If $K$ is compact and $(f_k)\subseteq C(K)$ is dense, then $x_n\to x$ in $K$ iff $f_k(x_n)\to f_k(x)$ for each $k$

Assume that $(x_n)$ does not converg to $x$. Since $K$ is compact then $(x_n)$ has a subsequence say $(a_n)\subseteq(x_n)$ convergent to $a\neq x$. By continuity of any $f_k$ we have $f_k(a_n)\to f_k(a)$. So all we need now is to find $f_k$ such that $f_k(a)\neq f_k(x)$ to obtain a contradiction with uniqueness of the limit (among subsequences).

So assume that $f_k(a)=f_k(x)$ for all $k$. By the Tietze extension theorem there is continuous $g:K\to\mathbb{R}$ such that $g(a)=0$ and $g(x)=1$. The point is that $g(a)\neq g(x)$. And therefore it cannot be a limit of $f_k$ contradicting them being dense.

Hints: first show that $f(x_n) \to f(x)$ for all $x$. Then note that $f(y)=\frac {d(y,B(x,2\epsilon)^{c})} {d(y,B(x,2\epsilon)^{c})+ d(y,D(x,\epsilon))}$ defines an element of $C(K)$ where $D(x,r)$ denotes the closed ball with center $x$ and radius $r$. Note that $f$ is continuous, $0 \leq f \leq 1$, $f=1$ on $D(x,\epsilon)$ and $f=0$ on $B(x,2\epsilon)^{c}$. Now it should be easy to conclude (using the fact that $f(x_n) \to f(x)$) that $x_n \in B(x,2\epsilon)$ for $n$ sufficiently large. Hence $x_n \to x$.

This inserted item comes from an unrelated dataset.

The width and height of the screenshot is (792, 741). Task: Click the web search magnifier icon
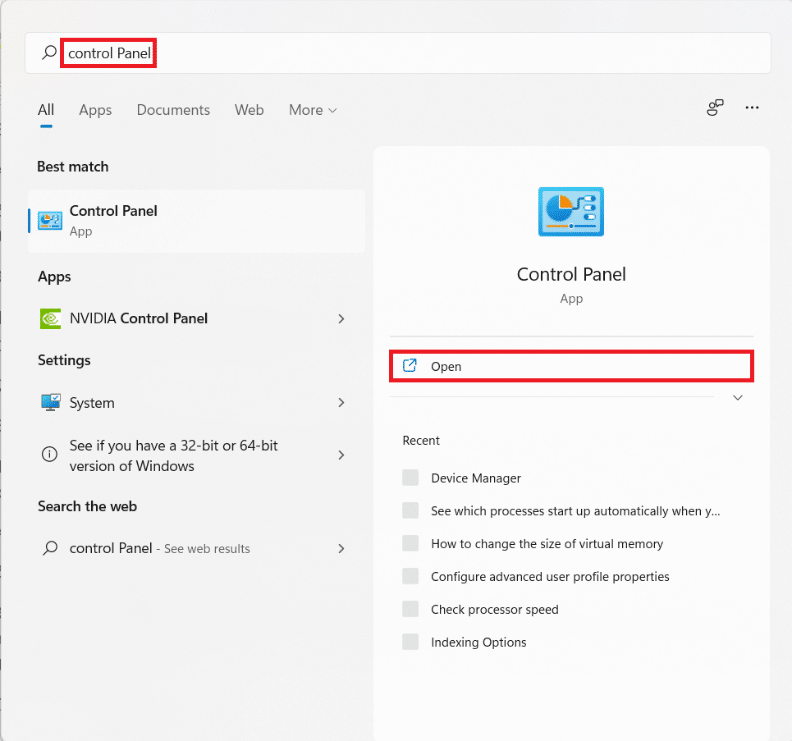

To prove that $\rho$ is equivalent to $d$ use that fact that $\sum_{k=N}^{\infty} a_n (|f_k(x)-f_k(y)|\wedge 1) \leq \sum_{k=N}^{\infty} a_n$ can be made small independently of $x$ and $y$ by choosing $N$ large enough. From this you can see that a $\rho(x_n,x) \to 0$ iff $d(x_n,x) \to 0$.